Apart from damage nucleation, growth of microvoids and cracks is another mechanism that might affect the degradation of the composites. Although in most cases, the microvoids/cracks nucleated within the composites have irregular geometric features and would change both their shapes and volumes during the deformation process, we assume that all the nucleated voids/cracks can be treated as having spherical shapes and only undergo volumetric change during the entire deformation process. Thus, it would be sufficient to use a scalar variable to describe the damage growth state; its evolution equation is given as [23]

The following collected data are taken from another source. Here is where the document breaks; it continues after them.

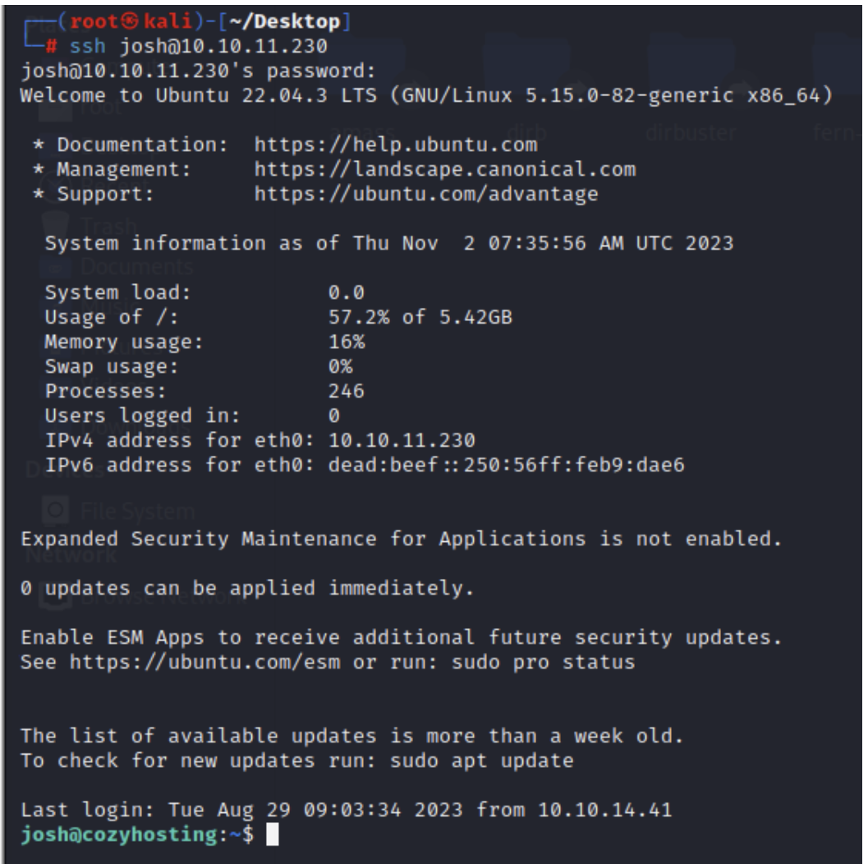868x864 pixels.
Task: Click the IPv4 address value for eth0
Action: click(x=402, y=440)
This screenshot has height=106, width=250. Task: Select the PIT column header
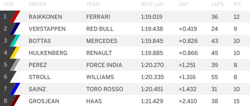coord(237,4)
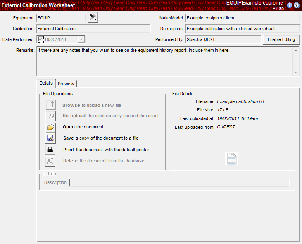The width and height of the screenshot is (302, 244).
Task: Click into the Remarks text area
Action: [164, 62]
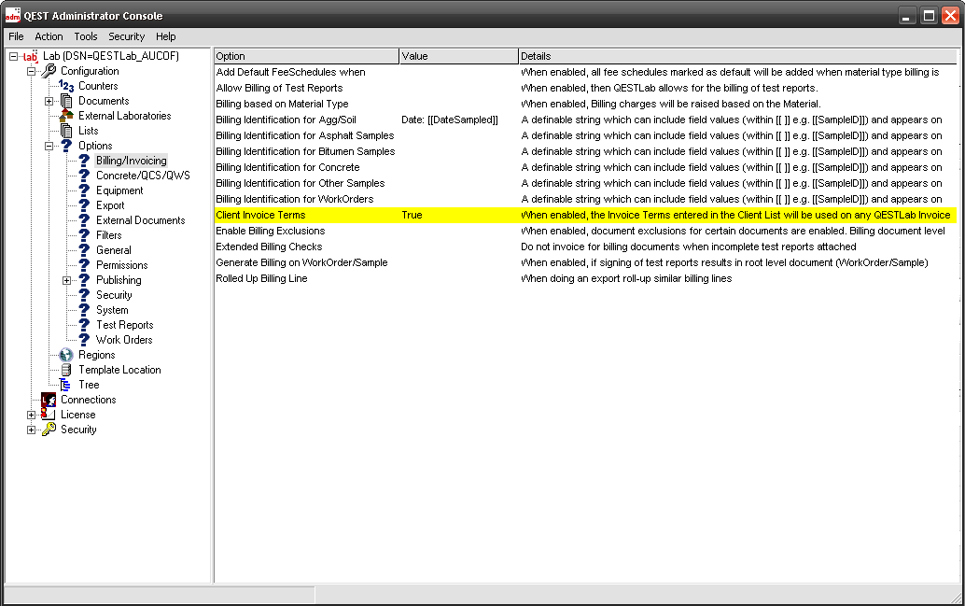The image size is (965, 606).
Task: Sort list by Option column header
Action: coord(306,56)
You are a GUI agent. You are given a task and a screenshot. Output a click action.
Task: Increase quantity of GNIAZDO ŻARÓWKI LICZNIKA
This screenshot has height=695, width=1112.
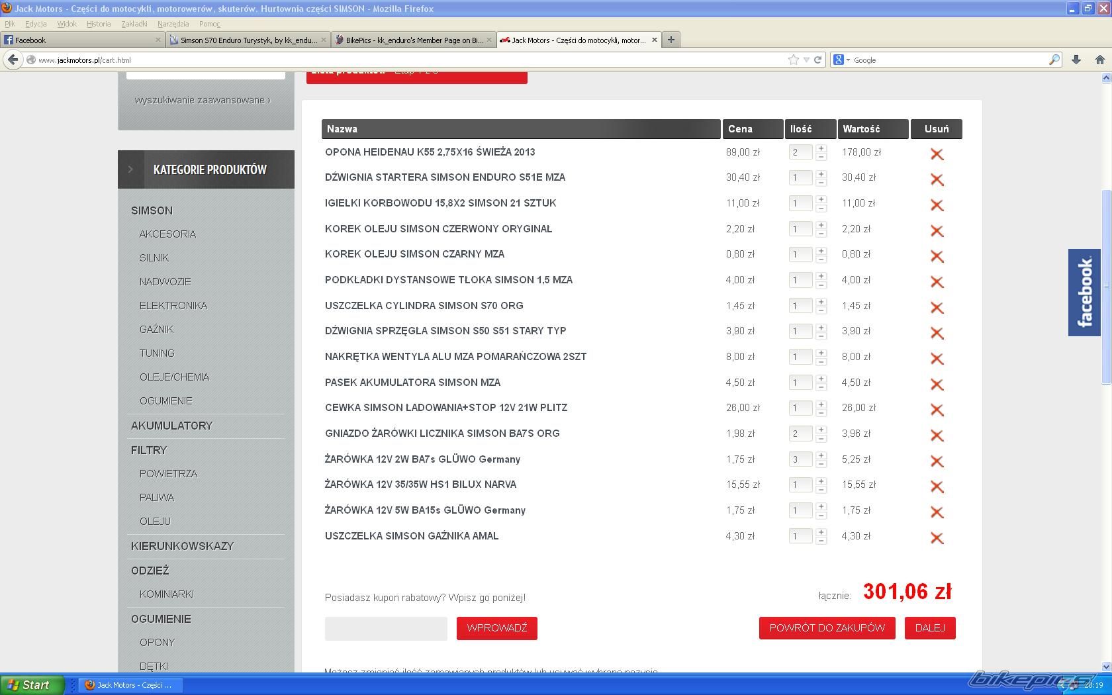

$$ \dot{\phi }_{v} = \frac{{\sqrt 3 \aleph \dot{\varvec{\varepsilon }}}}{{2\left( {1 - g} \right)}}\sinh \left[ {\sqrt 3 \left( {1 - g} \right)\frac{{\sqrt 2 I_{1} }}{{3\sqrt {J_{2} } }}} \right], $$

(19)

where \( \aleph \) is a material constant and \( g \) represents the strain hardening effect contributed by the polymeric matrix phase. It is well known that the damage growth is strongly dependent on the stress triaxiality state (\( I_{1} /\sqrt {J_{2} } \)) of the material, where \( I_{1} \) and \( J_{2} \) are two stress invariants defined as \( I_{1} = {\text{tr}}\left(\varvec{\sigma}\right) \) and \( J_{2} = \frac{1}{2}\varvec{\sigma}^{\prime } :\varvec{\sigma}^{\prime } \), respectively. The damage growth tensor, \( \varvec{\phi}_{\nu } \), is then expressed as a isotropic tensor as \( \varvec{\phi}_{\nu } = \varvec{\phi}_{v} \varvec{I} \).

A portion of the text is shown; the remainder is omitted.